● Alıntı metin:
━━━━━━━━━━━━━━━━━━━━━━━━━━━━━━
Namık ÇINAR
Yahu arkadaş, biz neden demokratik bir toplum olamıyoruz, bir türlü?
Bakıyorsun, bazen tam öyle bir eşiğe geldiğimizi sanıyorsun.
Bu sefer oldu galiba, diyorsun.
Haydaaa!
Tekrar gerisin geriye!
Hattâ eskisinden de geriye!
Belli ki bir halt var bizde.
Bizi biz yapan, en azından bizi bu yanımızla gelişmiş ülkelerden ayıran bir şeyler var.
Galiba varoluş hikâyemiz farklı onlardan.
Bu tabii, çok boyutlu, ciltler dolusu, karmaşık bir konu.
Ama ne kadar çetrefil olursa olsun, bu tarz “maddi hayat”, böyle bir toplum üretiyor, demek ki neticede.
İşte o yapıtaşlarının şifrelerini çözemediğimiz sürece de, istesek de bir önlem alamayacağız, bu gidişle.
Ben bir yerden başlamayı deneyeyim, dilerseniz:
Meselâ, hiç unutmuyorum.
20. yy’ın son çeyreğinde, biten “soğuk savaş” yıllarının bize yansıyan yüzü, biraz öncesinde Turgut Özal’la, biraz sonrasında Yeni Demokrasi Hareketi ile kendini gösterirken, her şey son derece dinamik işliyor, dünyadaki gidişat da nispeten doğru okunuyordu.
Dinamizm, doğası gereği ilericidir.
O yüzden, hemen hemen tüm muhalif hareketler ve yeni söylemler, tözlerindeki müteharrikliğin sihri sayesinde genellikle ilerlemeci bir karakter sergilerler.
Çünkü sosyal olayların patlak verdiğindeki ilk dinamizmler, ezilmişlik ve mağdurluk hissiyatlarının da katkısıyla, adalet düşkünü hakperest bir kilit taşı malzemesinden imal edilmişlerdir.
Bu safhada ileri sürülebilecek yeterince birikmiş haklılıklar var olduğundan, ideolojik savlar adına bahaneler uydurmaya, nalıncı keseri gibi kendine yontmaya, çarpıtma ya da kıvırtmaya henüz ihtiyaç yoktur.
O noktaya geldiğinde, toplumsal devinimler hep böyledir.
Erdem yağmurları bir yağmaya başladı mı, her yerlere yağarlar.
İnsanlar akıl ve izanla düşünür, parlak öneriler getirirler.
Ne zaman ki iktidarlaşma başlar veya insanların altın varaklı koltukları dolduracak yerlerini kaşıntılar tutar, toplumun genlerindeki huylar da saklandıkları yuvalardan yeniden sökün ederler.
━━━━━━━━━━━━━━━━━━━━━━━━━━━━━━
● Verilen malzeme:
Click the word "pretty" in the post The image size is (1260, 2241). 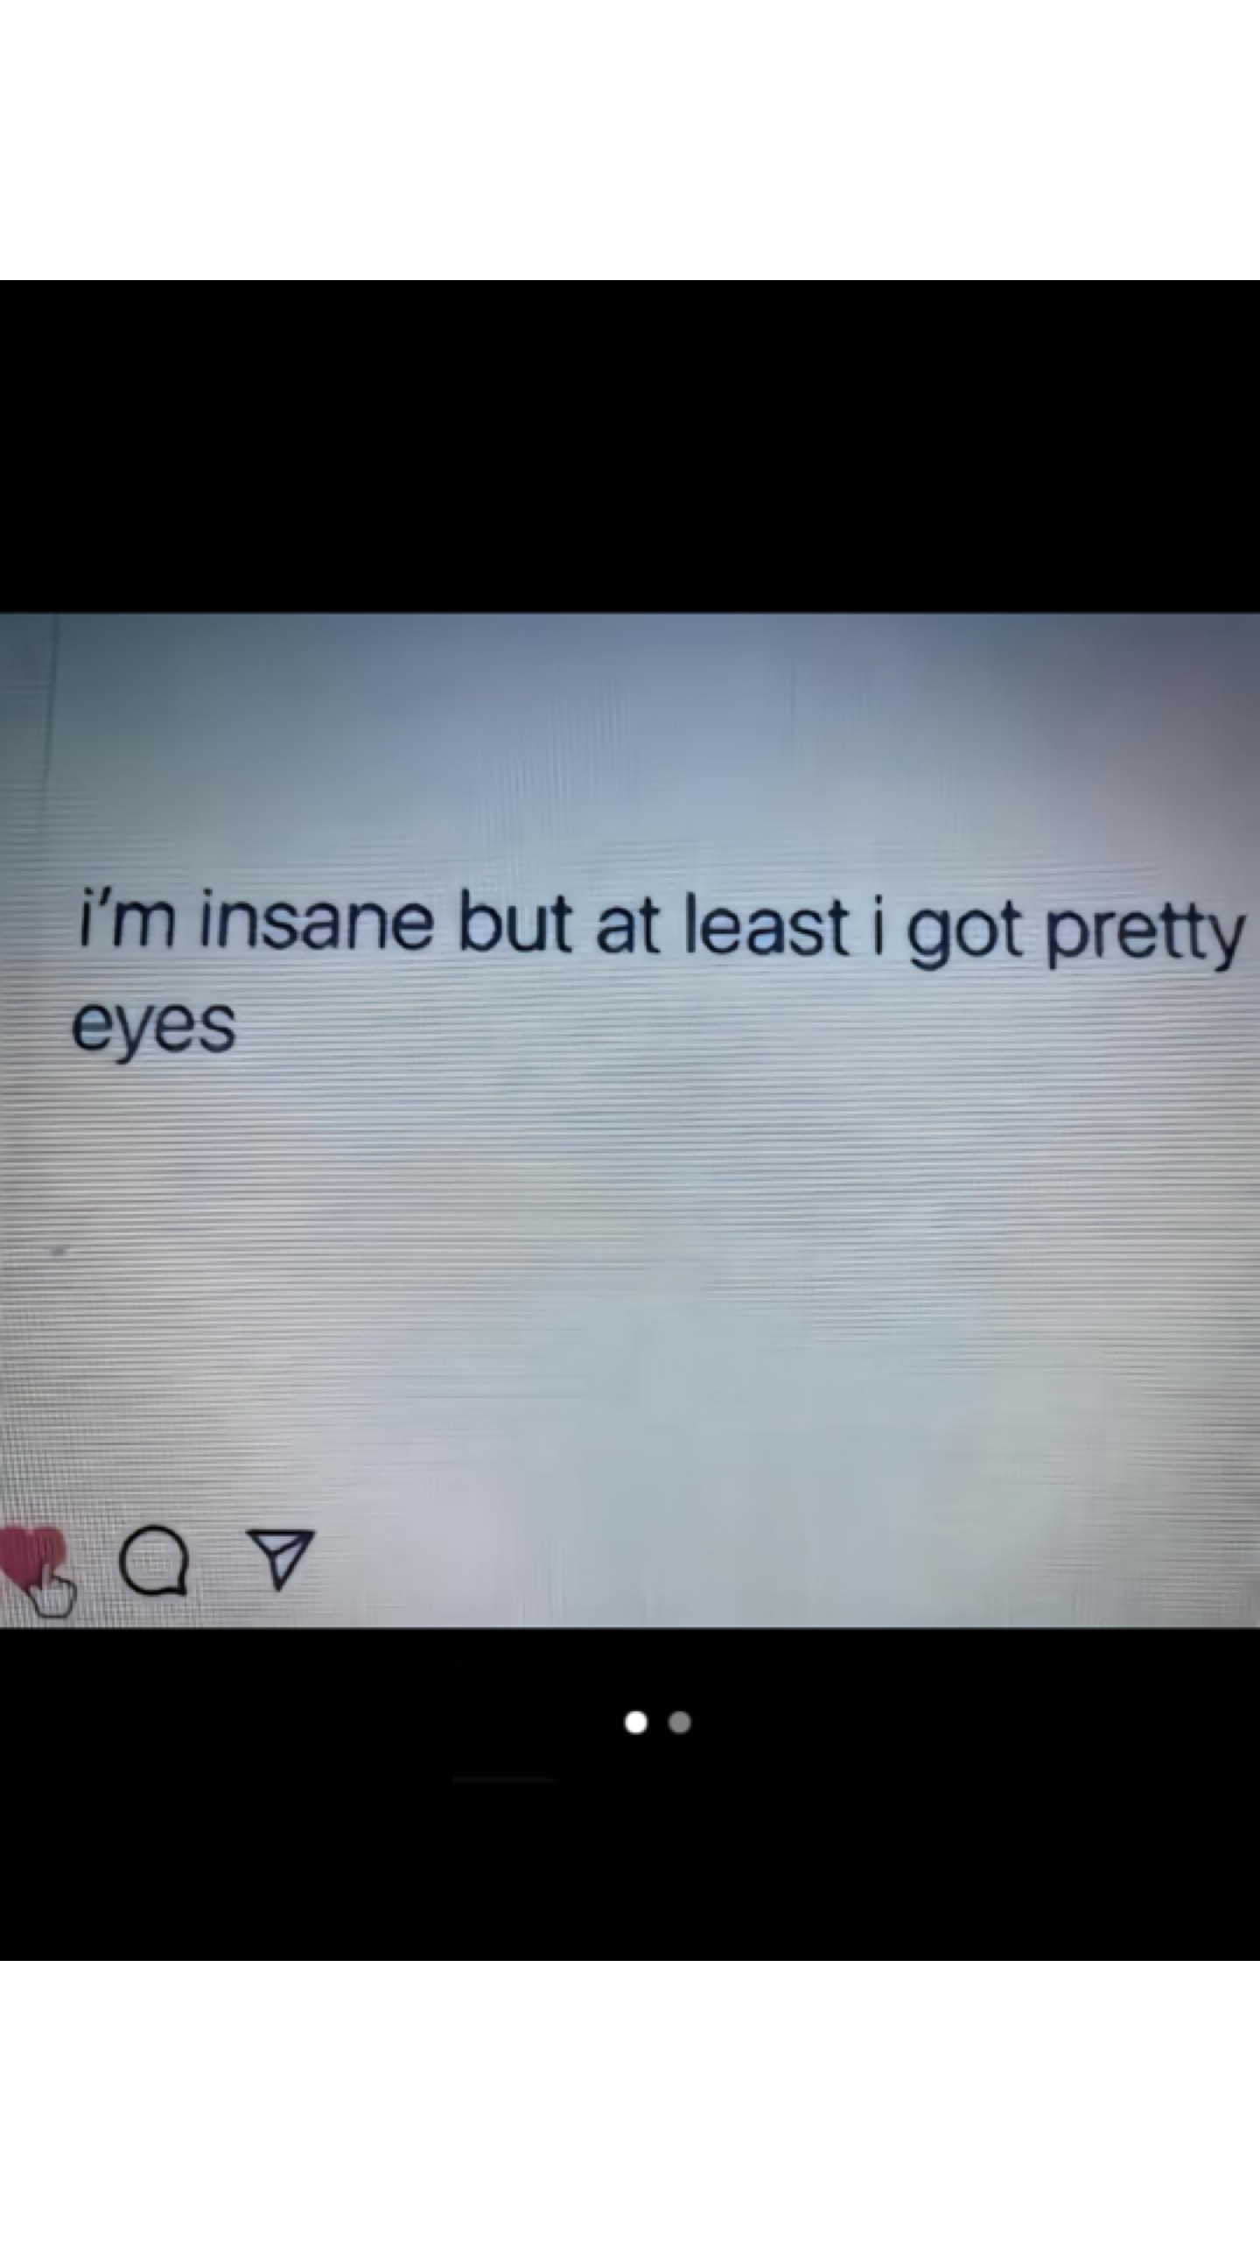click(1145, 937)
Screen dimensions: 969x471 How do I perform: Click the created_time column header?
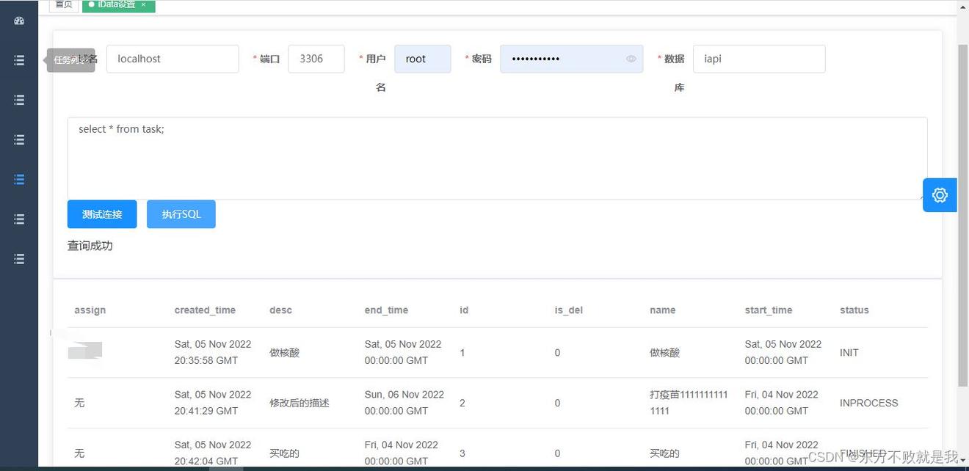(x=205, y=310)
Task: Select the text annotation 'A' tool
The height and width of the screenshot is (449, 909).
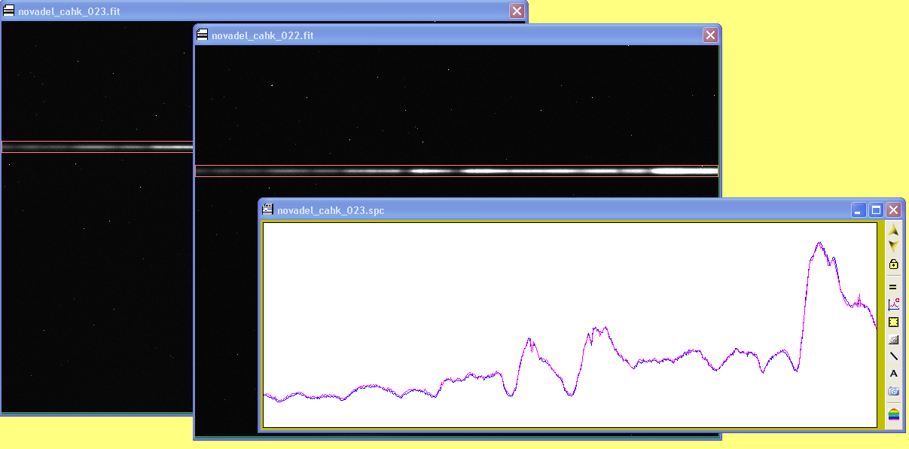Action: coord(893,374)
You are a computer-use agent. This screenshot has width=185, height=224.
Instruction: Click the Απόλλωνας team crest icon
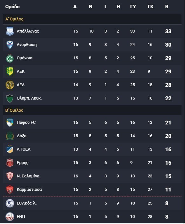click(10, 31)
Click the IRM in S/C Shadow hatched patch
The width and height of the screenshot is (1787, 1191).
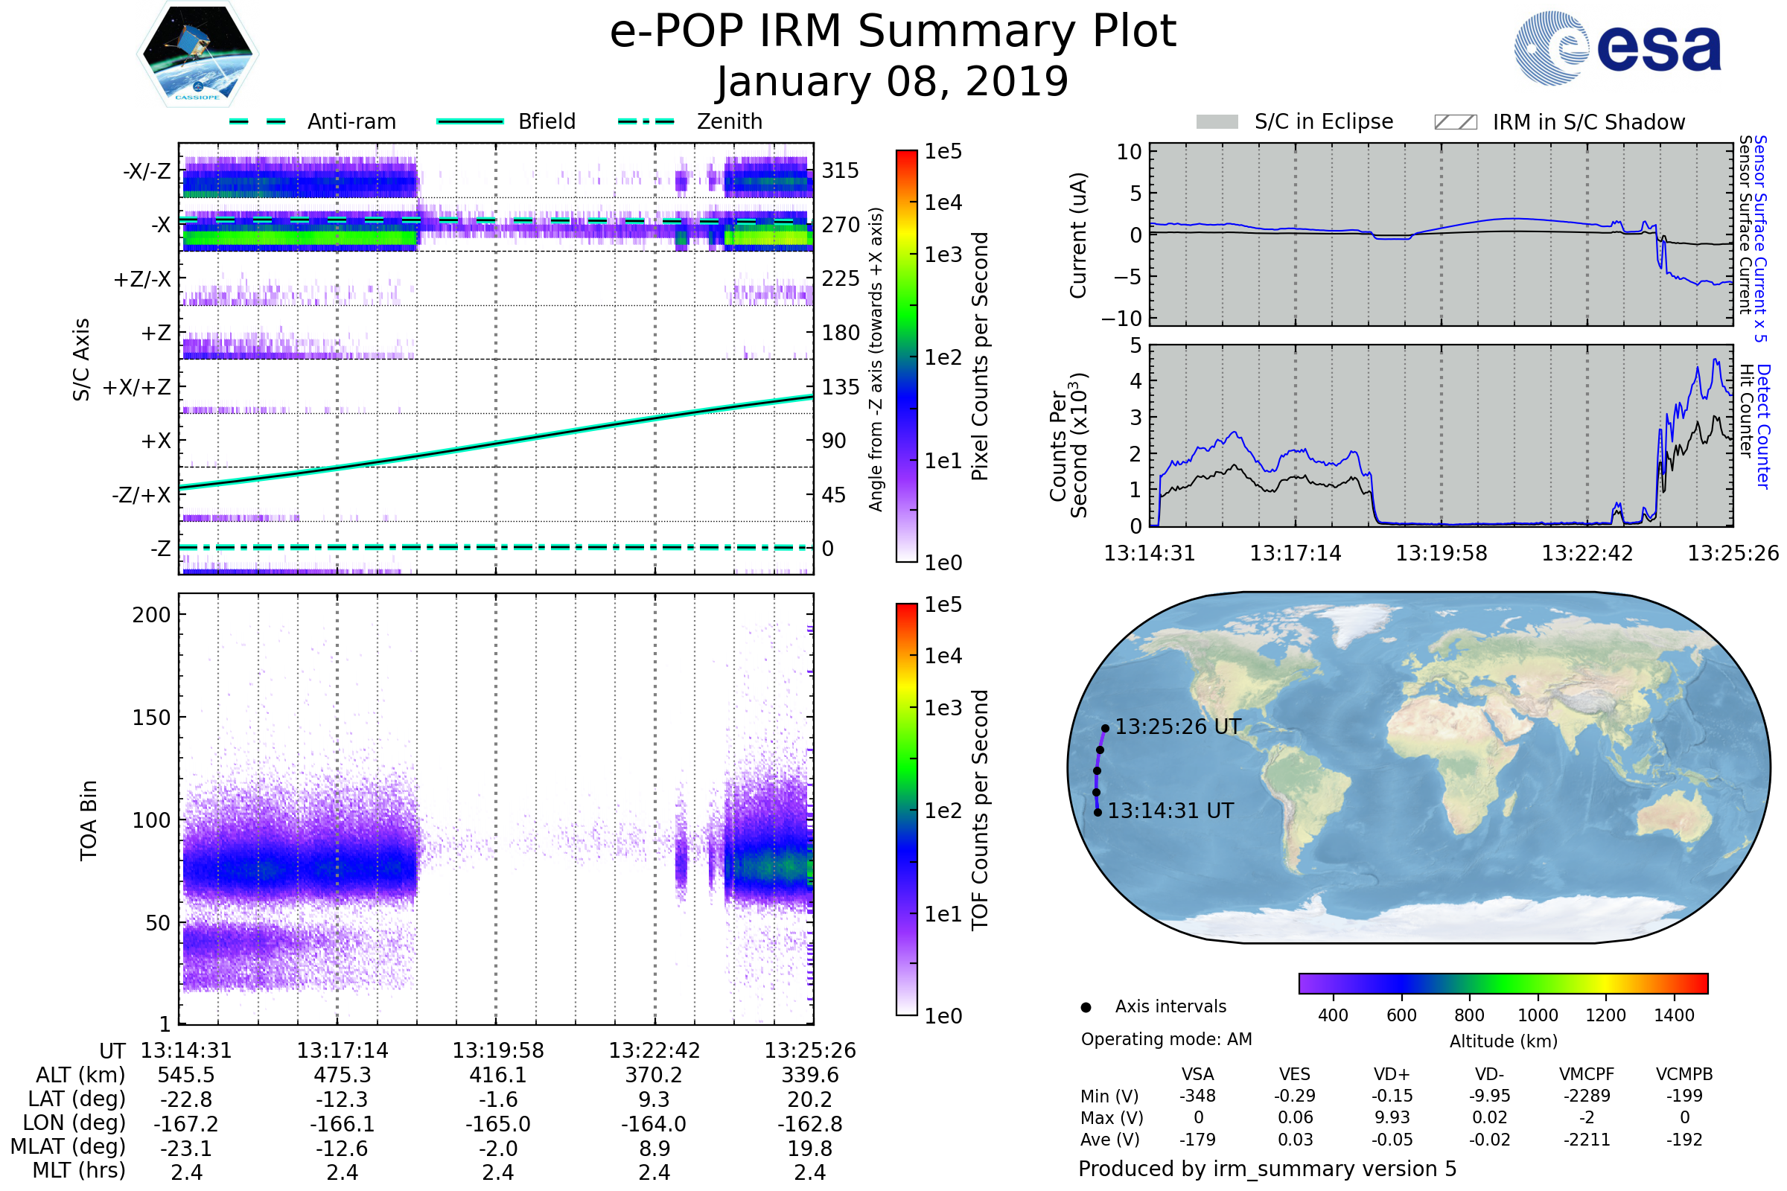coord(1455,122)
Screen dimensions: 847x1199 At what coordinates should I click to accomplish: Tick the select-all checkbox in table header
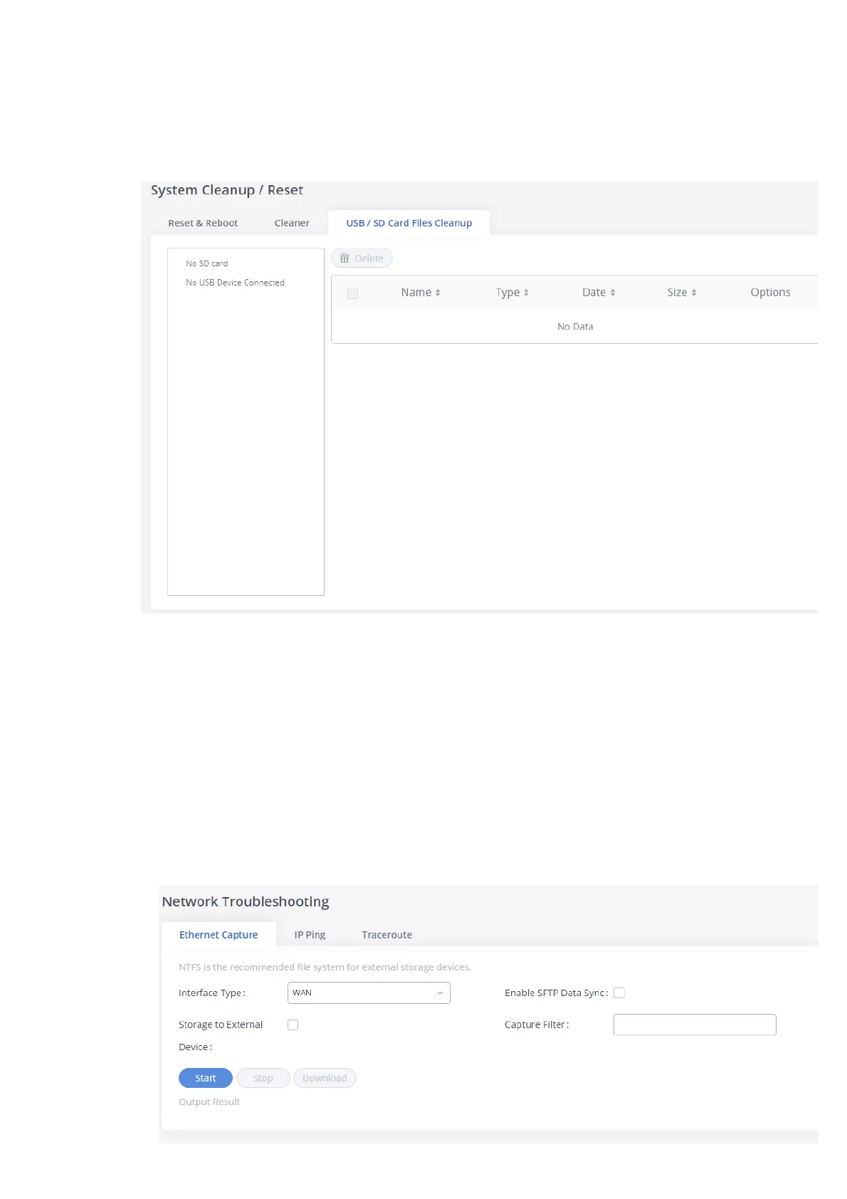pyautogui.click(x=352, y=293)
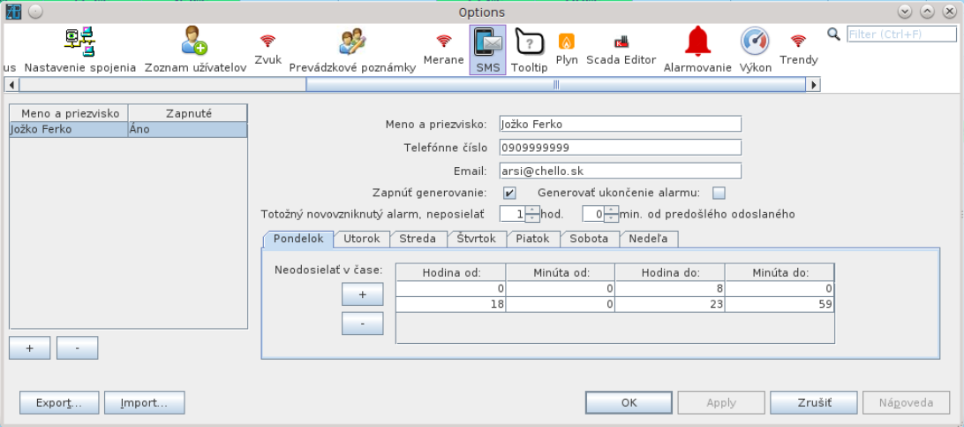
━━━━━━━━━━━━━━━━━━━━━━━━━━━━━━
● Yönerge A:
Yazıya göre aşağıdaki soruları cevaplayın:
(i) Dinamizm doğası gereği nasıldır?
(ii) Soğuk savaş yıllarının bize yansıyan yüzü, biraz öncesinde kimle kendini gösterdi?
(iii) Erdem yağmurları yağmaya başlayınca nerelere yağar?
● Yönerge B: Yazıda ünlem işaretiyle biten bütün cümleleri sırayla yazın.
● Yönerge C: Yazıda "Dinamizm, doğası gereği" ile başlayıp "devinimler hep böyledir." ile biten kısmı hiç değiştirmeden aktarın.

● Cevap A:
(i) İlericidir.
(ii) Turgut Özal'la.
(iii) Her yerlere.

● Cevap B:
Haydaaa!
Tekrar gerisin geriye!
Hattâ eskisinden de geriye!

● Cevap C:
Dinamizm, doğası gereği ilericidir.
O yüzden, hemen hemen tüm muhalif hareketler ve yeni söylemler, tözlerindeki müteharrikliğin sihri sayesinde genellikle ilerlemeci bir karakter sergilerler.
Çünkü sosyal olayların patlak verdiğindeki ilk dinamizmler, ezilmişlik ve mağdurluk hissiyatlarının da katkısıyla, adalet düşkünü hakperest bir kilit taşı malzemesinden imal edilmişlerdir.
Bu safhada ileri sürülebilecek yeterince birikmiş haklılıklar var olduğundan, ideolojik savlar adına bahaneler uydurmaya, nalıncı keseri gibi kendine yontmaya, çarpıtma ya da kıvırtmaya henüz ihtiyaç yoktur.
O noktaya geldiğinde, toplumsal devinimler hep böyledir.